▶ Document segment:
Because Daughtry himself is muscular and fit–especially for age 44–he plays himself being uploaded into the “perfect,” human-looking robot. Fortunately, or maybe unfortunately, it doesn’t exactly work out.

Now, why did I say fortunately, or maybe unfortunately? Well, in this dystopic nightmare of a world, that’s apparently the only way you’re going to survive. It’s a travesty; it’s not human, as the lyrics say. The whole bit about “no begging for mercy on your knees” is about compassion, and about how the robots–or whatever they are–don’t have any. They’re just beings, without true emotions; they think, but they don’t sleep. They can’t admit to fear, even if they feel it–then again, they don’t feel much of anything–and it’s obviously not the way a human being wants to live.

There is a second level to “Artificial,” though, that’s more relevant to me as a writer and editor. There’s a real problem right now, that’s grown significantly worse in the past five years, with AI programs grabbing hold of people’s work–whether music, art, writing, you name it–and not paying anything for this. If one, single AI was the creation of some guy in his basement who had no money at all, then maybe this wholesale “borrowing” (read: using without paying) would be understandable even if still wrong. However, the AI programs are being developed by some of the biggest and wealthiest companies in the world.

▶ Information provided:
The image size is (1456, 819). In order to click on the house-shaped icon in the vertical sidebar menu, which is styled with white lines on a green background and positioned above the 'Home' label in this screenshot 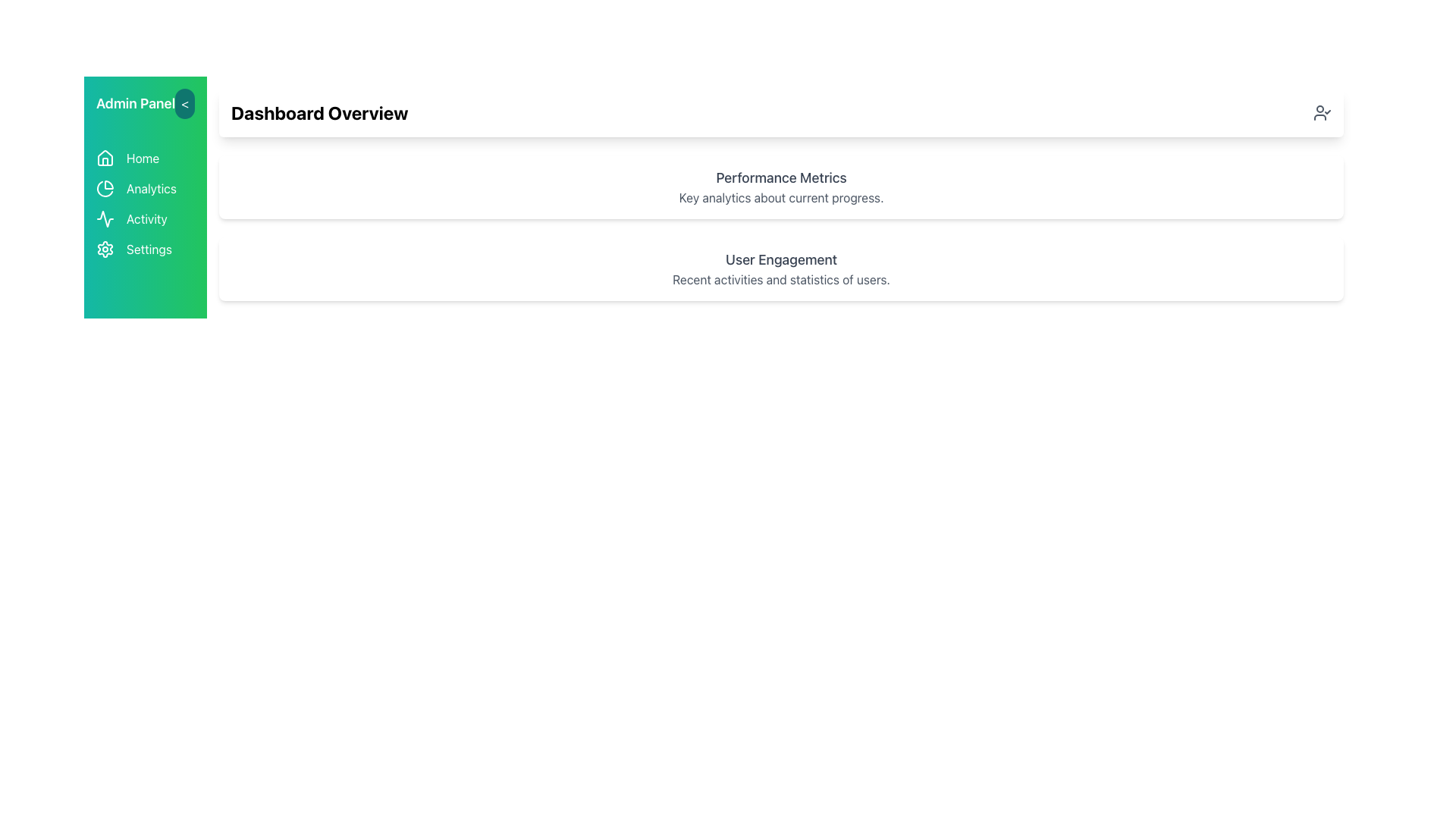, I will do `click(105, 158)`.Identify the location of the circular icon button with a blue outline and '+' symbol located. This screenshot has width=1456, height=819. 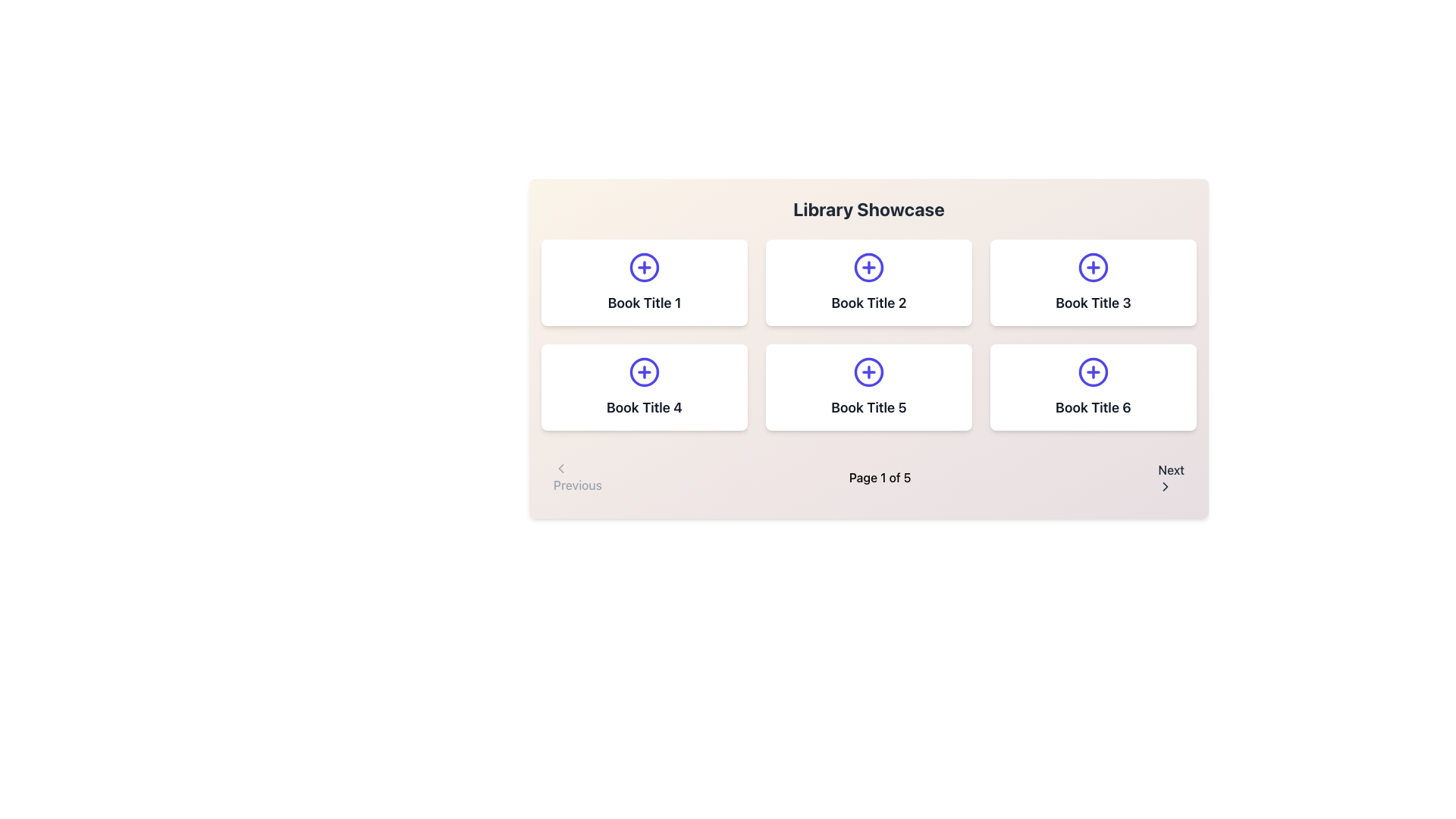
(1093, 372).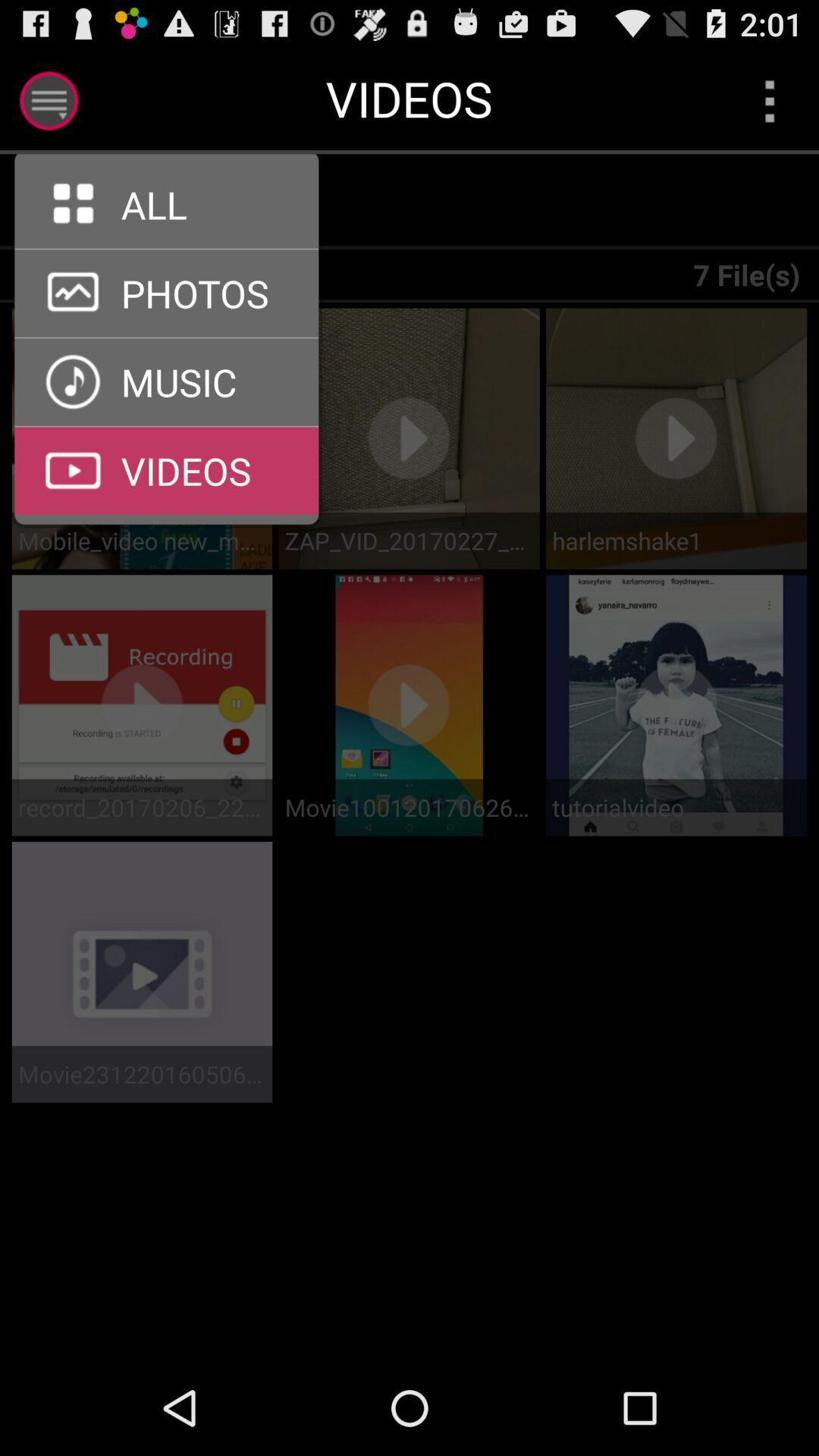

▶ Exercise 1: In the commentary on Daughtry's "Artificial," who is said to be developing the AI programs?
▶ Exercise 2: Carry on the commentary on Daughtry's "Artificial" from the point where it stops.

▶ Exercise response 1: Some of the biggest and wealthiest companies in the world.

▶ Exercise response 2:
They don’t have an excuse. They should be paying writers, musicians, artists, etc., for the use of their works if they’re going to be used to try to bring about a better and more comprehensive version of AI (artificial intelligence).

So, the lyric “It doesn’t have a heart” in “Artificial” could, conceivably, be talking about Google. Or Microsoft. Or whomever else that’s trying to develop an AI. If they had hearts, working souls, and even an ounce of compassion, they’d not have taken so many different people’s work without paying for it.

They certainly don’t seem to have ethics, either. Or they’d be paying writers, musicians, etc., for their work. As they should.

So, getting back to “Artificial,” Daughtry seems to be saying that in the not-so-distant future, there will be copies of what he does. Purporting to be what he and his band have actually done. (Maybe he’s referring to deep-fakes, in an elliptical way.) But it’s “ice cold, mechanical. Artificial.”

A real musician, a real band, playing in real time (even if it’s recorded and played back in any medium), has a nuance and resonance that, so far anyway, synthetic programs can’t match. The sound, itself, may seem to be easily replicated, but it’s not.

You might be asking, “Barb, what are you talking about? The YouTube video will always play the same version of the song, with no variations.”

But in live performance, there will be variations. There have to be. Every time a piece of music is played, sung, or performed in any way, it’s going to be a little different in one way or another. That’s because it has life. Purpose. A sort of drive that infuses the music, makes it far more than simply numbers on a page represented as notes (and put to lyrics, in the case of Daughtry’s “Artificial”).

In short, music has soul. The best music, made by thoughtful musicians throughout our recorded history, has touched something in us, something profound. (Even something as silly as “Purple People-Eater,” with the lyrics of “one-eyed, one-horned flying purple people eater,” will make us laugh. Laughter, itself, can be profound in its way. So sayeth I, at any rate.)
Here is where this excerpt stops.